NEOM Halts The Line Until After 2030 as Saudi Arabia Redirects Megaproject Cash

Saudi Arabia has stopped building the hardest part of its trillion-dollar megacity. Work on The Line, the 170-kilometer mirrored city that came to stand for everything ambitious and improbable about NEOM, won’t restart until sometime after 2030. The kingdom’s Public Investment Fund has dropped the signature phase down its priority list and is steering money toward ports, power, and data centers, according to a Semafor report this week.

This isn’t a surprise so much as a confirmation. Crews quietly went idle on the most aggressive sections in late 2025 while PIF ran a strategic review. What’s new is the timeline: the version of The Line sold in glossy renders, two parallel 500-meter glass walls running across the desert, is now a post-2030 question at best.

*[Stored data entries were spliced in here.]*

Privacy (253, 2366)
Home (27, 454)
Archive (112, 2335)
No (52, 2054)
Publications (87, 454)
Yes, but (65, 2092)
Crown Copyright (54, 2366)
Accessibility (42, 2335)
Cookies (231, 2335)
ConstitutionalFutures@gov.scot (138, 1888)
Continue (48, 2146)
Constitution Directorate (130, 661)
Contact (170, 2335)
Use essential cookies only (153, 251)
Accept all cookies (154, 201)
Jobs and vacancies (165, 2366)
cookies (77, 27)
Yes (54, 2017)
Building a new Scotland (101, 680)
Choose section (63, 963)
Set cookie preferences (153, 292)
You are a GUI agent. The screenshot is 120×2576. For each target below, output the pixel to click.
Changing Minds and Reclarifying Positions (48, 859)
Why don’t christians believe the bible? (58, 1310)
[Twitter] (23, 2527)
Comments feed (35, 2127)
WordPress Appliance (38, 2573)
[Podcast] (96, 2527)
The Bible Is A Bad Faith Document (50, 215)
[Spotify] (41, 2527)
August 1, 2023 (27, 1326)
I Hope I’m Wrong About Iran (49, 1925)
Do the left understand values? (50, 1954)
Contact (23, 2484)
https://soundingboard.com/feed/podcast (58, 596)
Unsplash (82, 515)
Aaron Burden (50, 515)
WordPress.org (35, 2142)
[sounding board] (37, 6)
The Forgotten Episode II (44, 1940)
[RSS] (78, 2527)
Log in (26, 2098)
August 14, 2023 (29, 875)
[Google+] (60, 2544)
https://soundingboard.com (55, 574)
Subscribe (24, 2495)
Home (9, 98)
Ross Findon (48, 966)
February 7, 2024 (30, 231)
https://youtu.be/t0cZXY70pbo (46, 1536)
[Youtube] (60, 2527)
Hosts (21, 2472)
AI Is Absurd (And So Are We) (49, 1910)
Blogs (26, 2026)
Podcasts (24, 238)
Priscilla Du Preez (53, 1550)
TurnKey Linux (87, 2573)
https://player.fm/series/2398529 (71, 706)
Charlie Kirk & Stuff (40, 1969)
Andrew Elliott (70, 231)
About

What ‘after 2030’ actually means for The Line

The near-term build is a stub. Reporting puts the first usable phase at roughly 2 kilometers against the 170 originally promised, with a price tag in the $15-25 billion range rather than the $500 billion to $1 trillion once attached to the full concept. The population math moved too. NEOM’s 2030 target has slipped to around 100,000 residents, a fraction of the 1.5 million the project once advertised for that date.

Strip away the mirrored facade and the reset reads like an engineering reality check. Linear cities concentrate every hard problem at once: vertical transit, structural movement across kilometers of continuous building, mechanical systems with no redundancy, evacuation. None of that got cheaper since 2022.

Where the megaproject money is going now

PIF’s construction commitments fell from about $71 billion to $30 billion, a cut of roughly 60%, as the fund reweights toward things that can actually open this decade. FIFA 2034 stadium work and Expo 2030 preparation are pulling capital. So is industrial NEOM: the territory is being repositioned as a hub for ports, energy, and data centers, the same compute-and-power buildout reshaping construction pipelines elsewhere.

Saudi Arabia is still pouring plenty of concrete. The Riyadh Metro is running and expanding, and Jeddah Tower is back under active construction after its own long pause. The difference is that those projects answer a question, transit and an icon, while The Line was answering a brief nobody had written.

The read

Call it a correction, not a collapse. NEOM isn’t going away, and the parts that survive, energy, logistics, and the FIFA and Expo work, are the parts a contractor can bid, schedule, and finish. The mirrored city may yet get built in some form. Just not on the timeline, the budget, or the scale that made it famous.